> **Document segment**:

--

As design patterns can be considered as small scale appliances of software architecture, they consist of different entities with different relationships and roles to fulfill in the regarded design pattern. In order to detect design patterns, we first need to detect what kind of role a given Java class or entity it most likely corresponds to. To achieve this, machine learning model capable of classifying multiple labels should be considered. The extracted software metrics are the numerical inputs and the most likely roles in a design pattern are the result. 
As this falls in the area of supervised machine learning, initially the following models/techniques are to be considered:

**NOTE:** This list is subject to change 

* Support Vector Machines
* Tree Classifiers
* Ensemble Classifiers (e.g Random Forest Classifier)
* Custom Convoluted Network

In order to optimize the given results of a given model, first RandomGridSearch is applied to determine a range of values or selection for the hyperparameters while GridSearch is used to determine the most optimal available value or selection for the regarded hyperparameter.

--

> **Page and screen pointing records**:
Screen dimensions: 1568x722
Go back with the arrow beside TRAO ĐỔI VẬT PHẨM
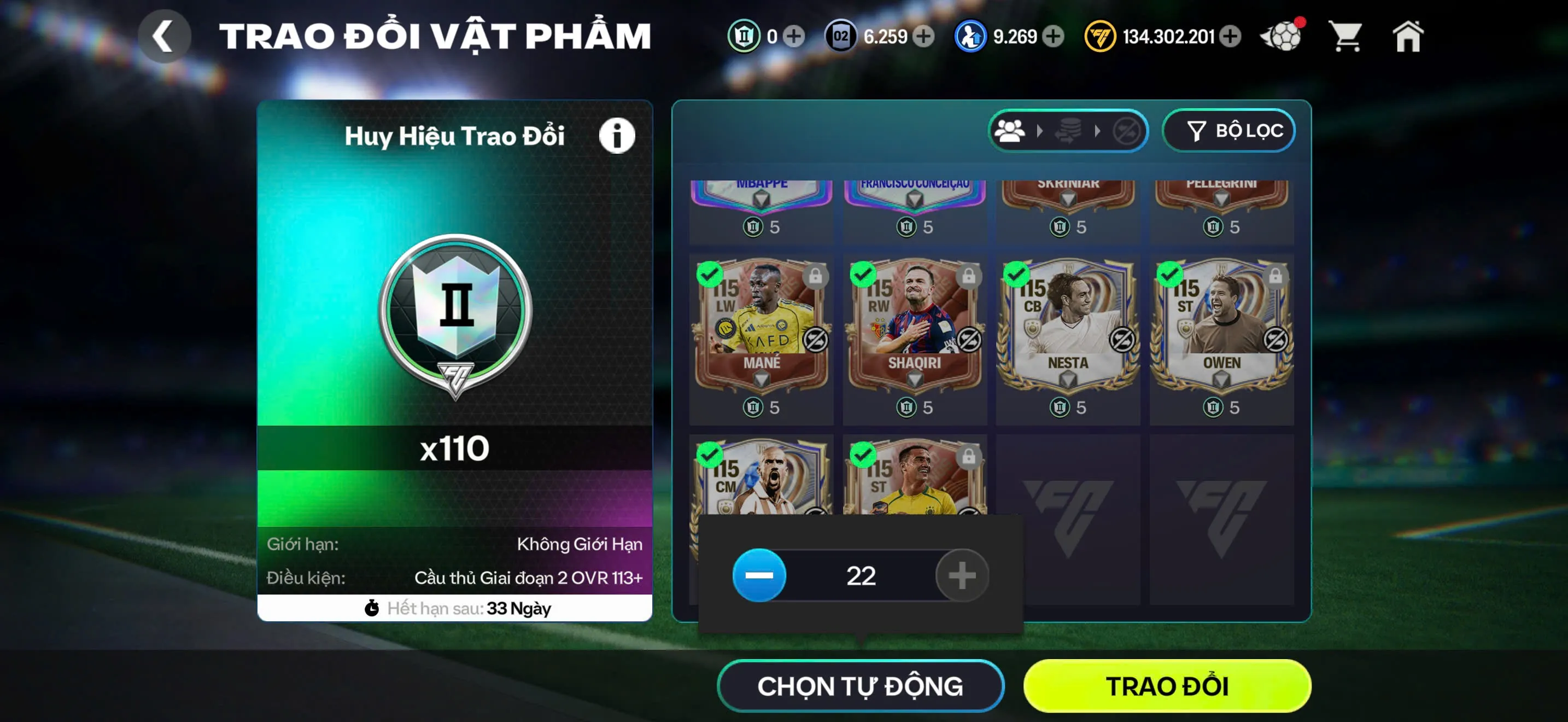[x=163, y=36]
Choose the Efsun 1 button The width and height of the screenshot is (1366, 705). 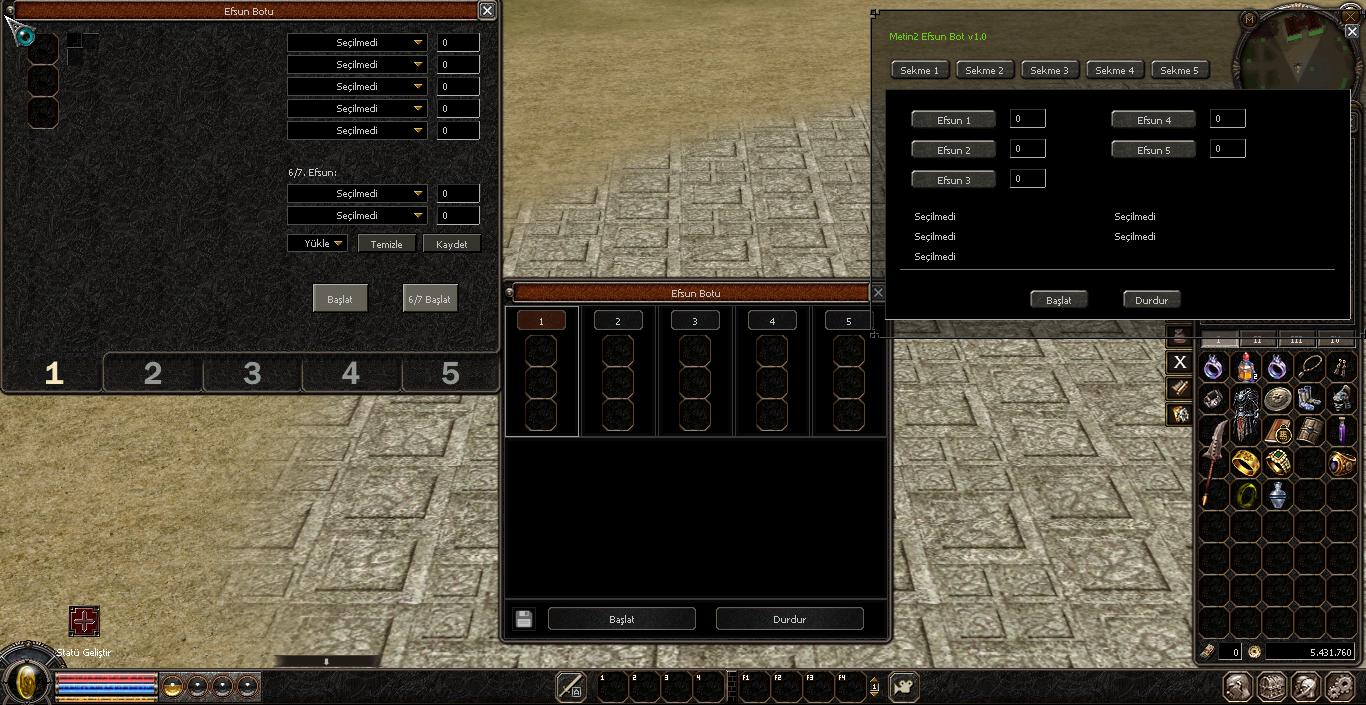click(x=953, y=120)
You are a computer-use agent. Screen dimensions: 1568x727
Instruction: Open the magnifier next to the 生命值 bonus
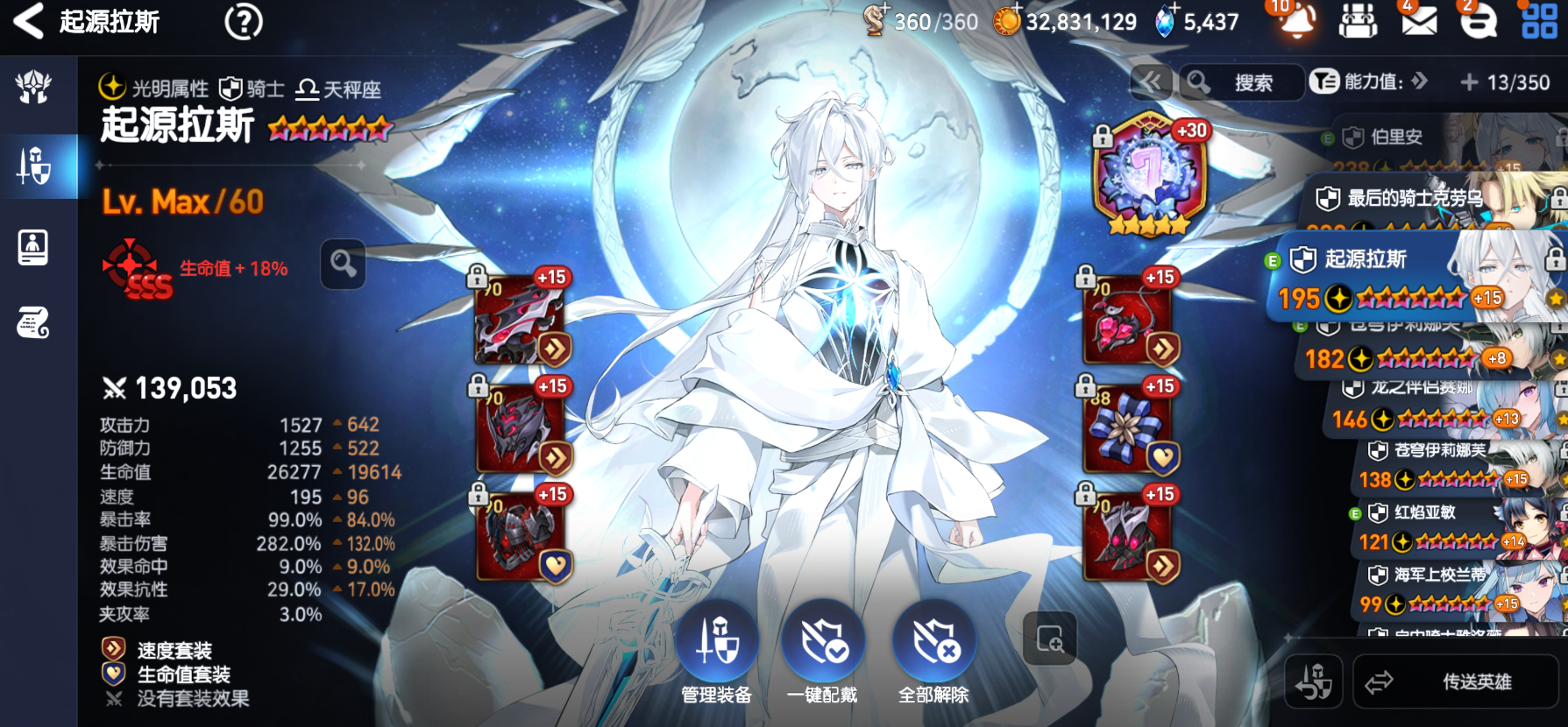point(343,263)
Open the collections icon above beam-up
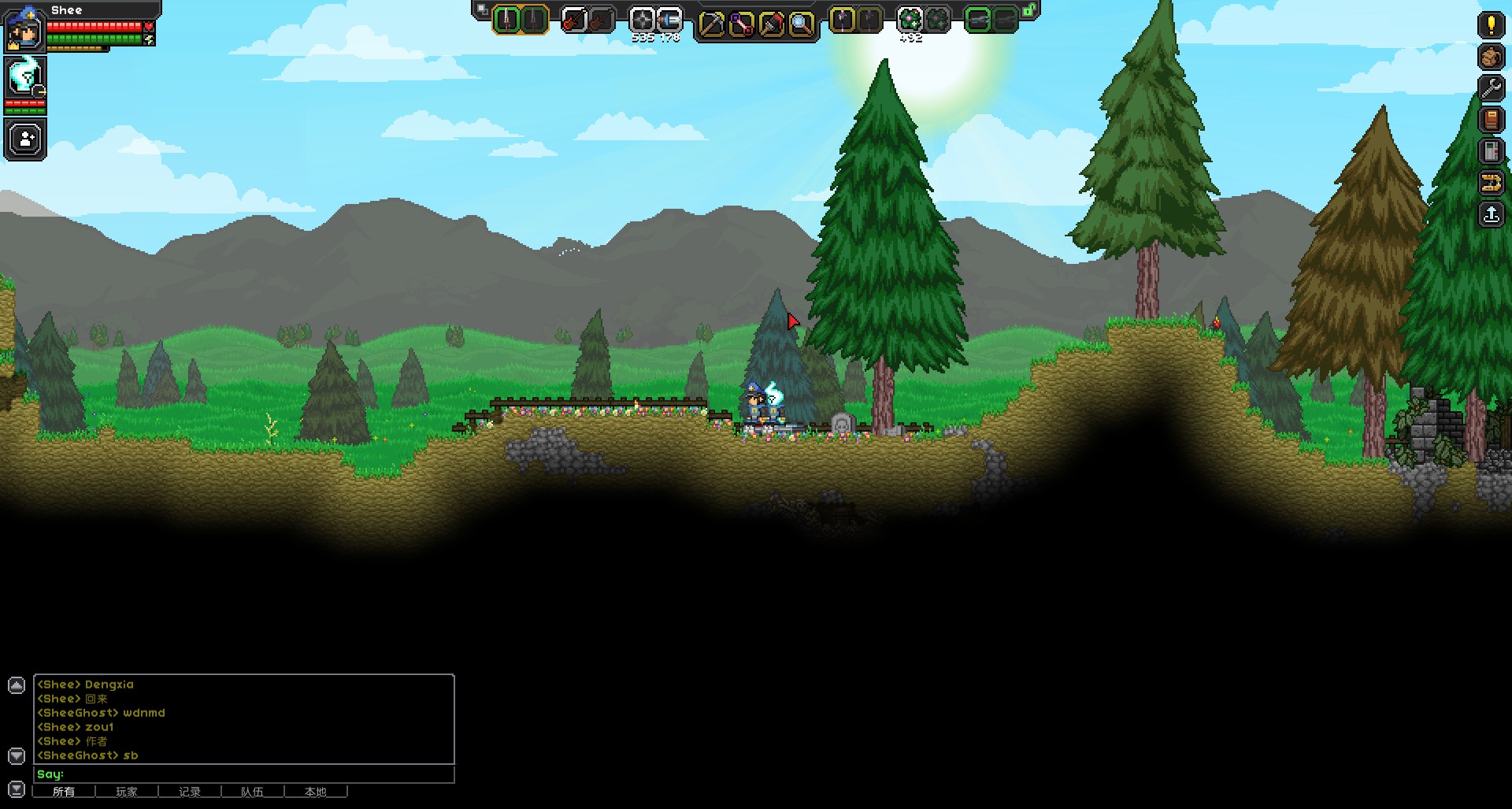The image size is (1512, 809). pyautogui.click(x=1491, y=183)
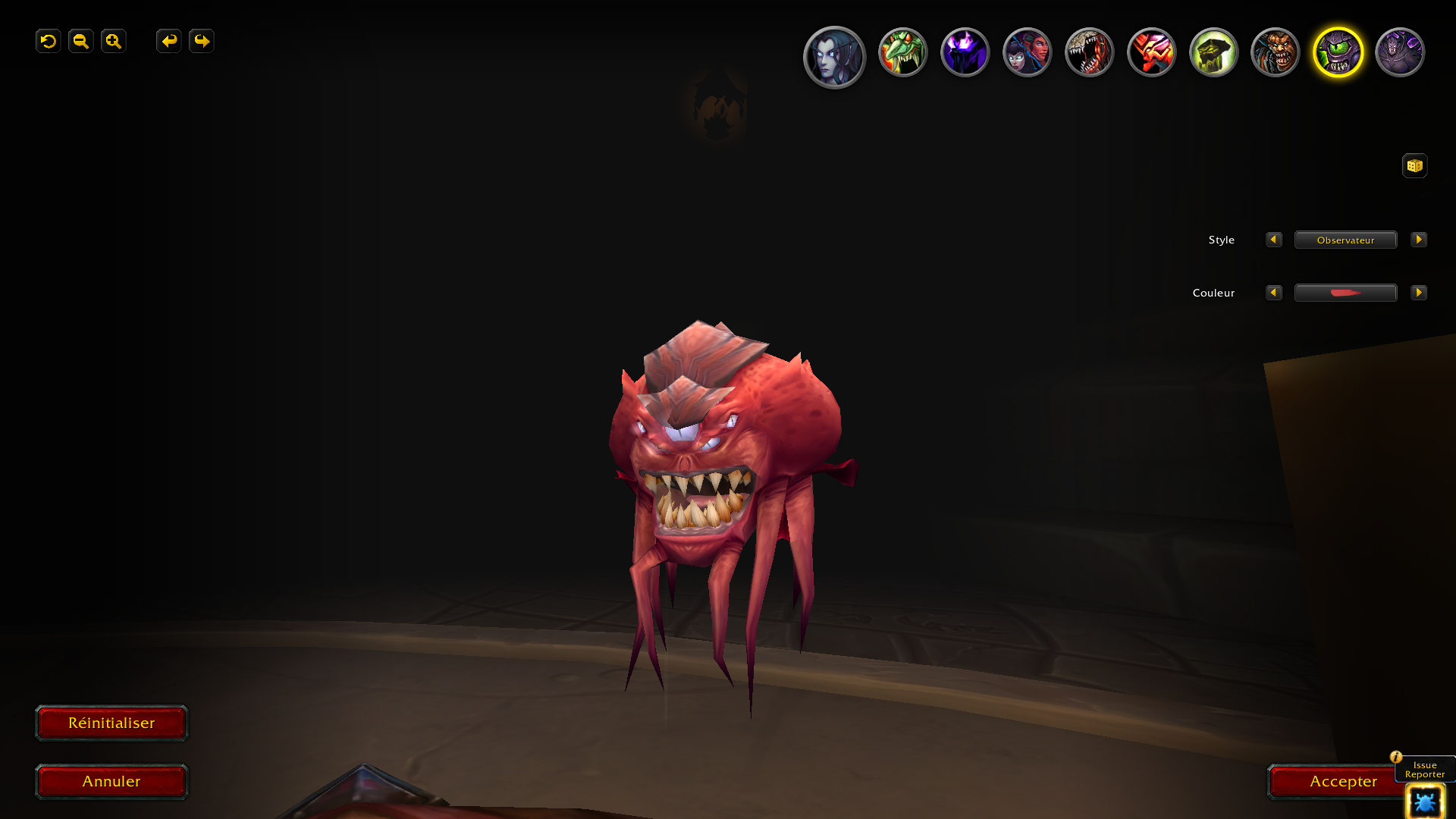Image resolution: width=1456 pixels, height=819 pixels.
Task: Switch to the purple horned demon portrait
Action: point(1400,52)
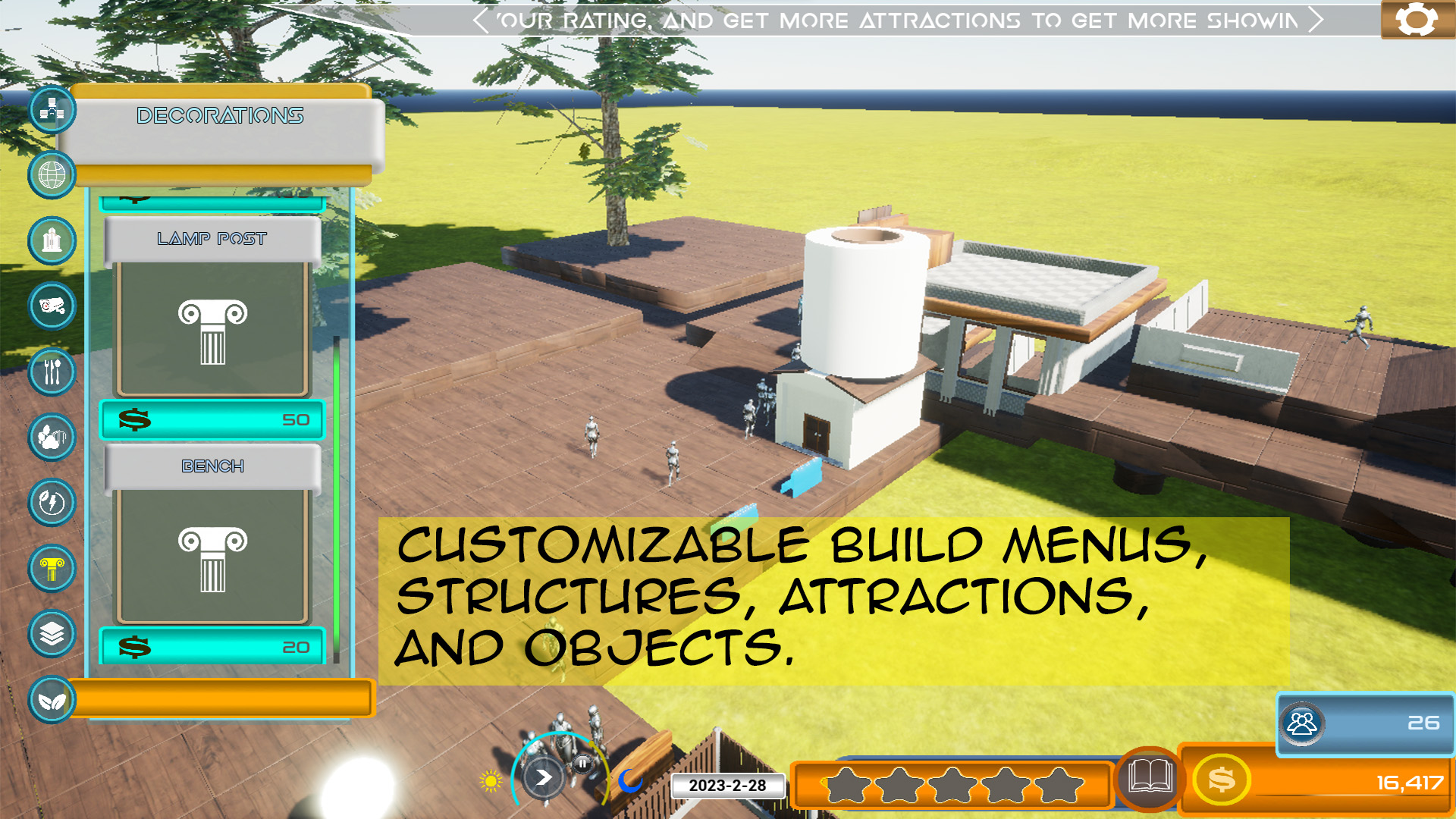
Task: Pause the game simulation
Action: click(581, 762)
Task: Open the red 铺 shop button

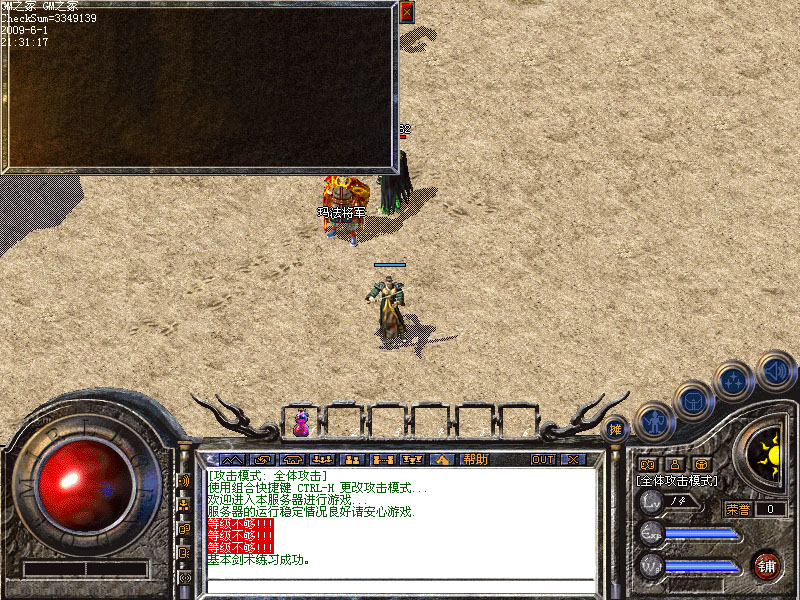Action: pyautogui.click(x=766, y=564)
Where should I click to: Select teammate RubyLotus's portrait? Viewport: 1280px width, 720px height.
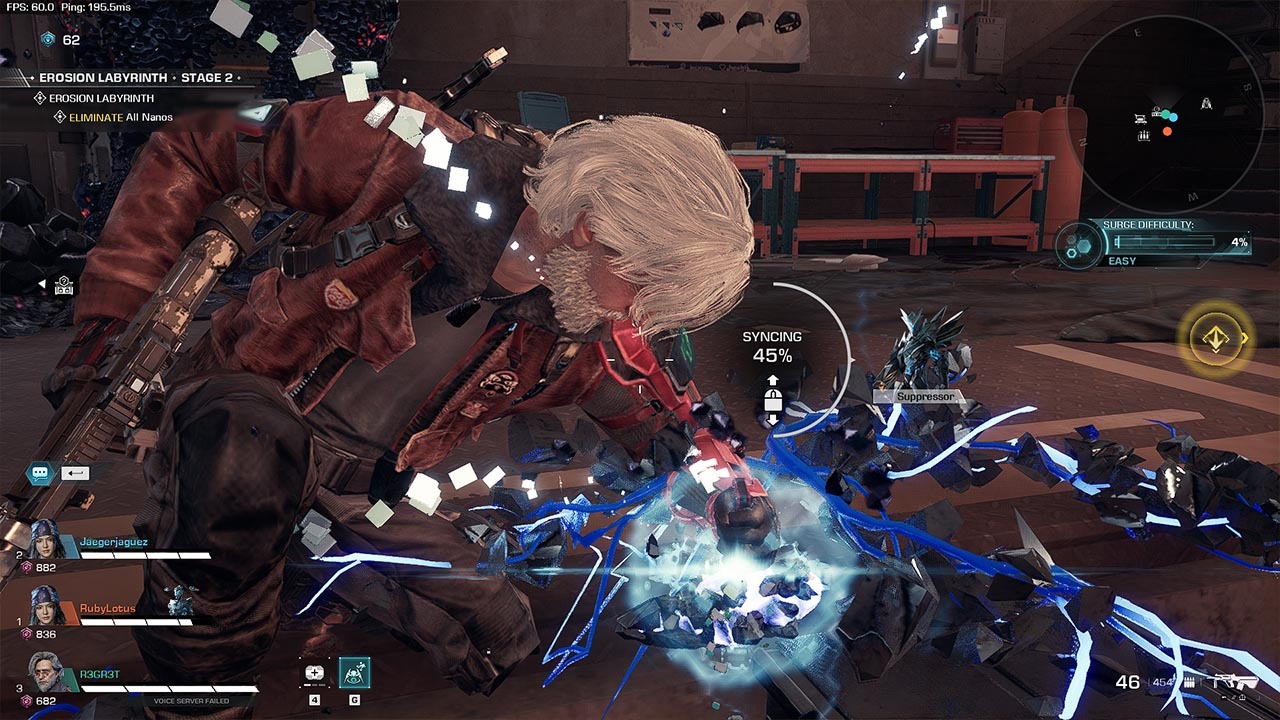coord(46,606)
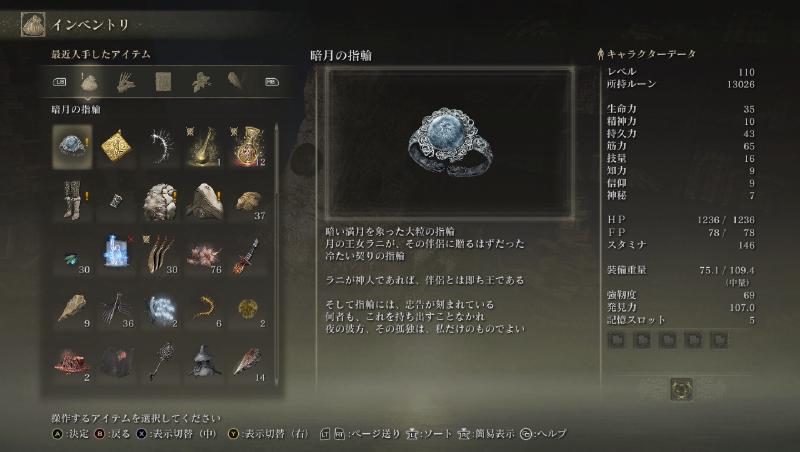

--

> **Problems and tasks**:
A. Pull out the lines of the records from the line containing "Where should I" through the end of the records, both ends included, and repeat them verbatim without the pictures.
B. Extend the text on detecting design pattern roles with machine learning, picking up right after its last sentence.

> **Task-by-task answers**:
A.
Where should I click to: Select teammate RubyLotus's portrait? Viewport: 1280px width, 720px height.
coord(46,606)

B.
In [76]:
# Required import for machine learning
from sklearn.model_selection import train_test_split
from sklearn.svm import SVC
from sklearn.metrics import accuracy_score, f1_score, make_scorer
from sklearn.preprocessing import StandardScaler, LabelEncoder
from sklearn.ensemble import RandomForestClassifier
from sklearn.decomposition import PCA
import hpsklearn
import hyperopt
from dataclasses import dataclass, field
import joblib
from sklearn.model_selection import cross_val_score, KFold
import numpy as np
from sklearn.base import clone
from imblearn.over_sampling import RandomOverSampler, SMOTE
from collections import Counter
from sklearn.metrics import classification_report, confusion_matrix, ConfusionMatrixDisplay
from sklearn.pipeline import make_pipeline, Pipeline
from sklearn.model_selection import RandomizedSearchCV, GridSearchCV
from collections import defaultdict
import joblib

In [None]:
class Dataset:
    train: pd.DataFrame
    test: pd.DataFrame
    label_col: List[str]
    feature_cols: List[str]
    #roleKindEncoder: LabelEncoder
    roleEncoder: LabelEncoder
    dataset: pd.DataFrame
    
    def __init__(self, train_df: pd.DataFrame, test_df: pd.DataFrame):
        self.label_col = get_label_column()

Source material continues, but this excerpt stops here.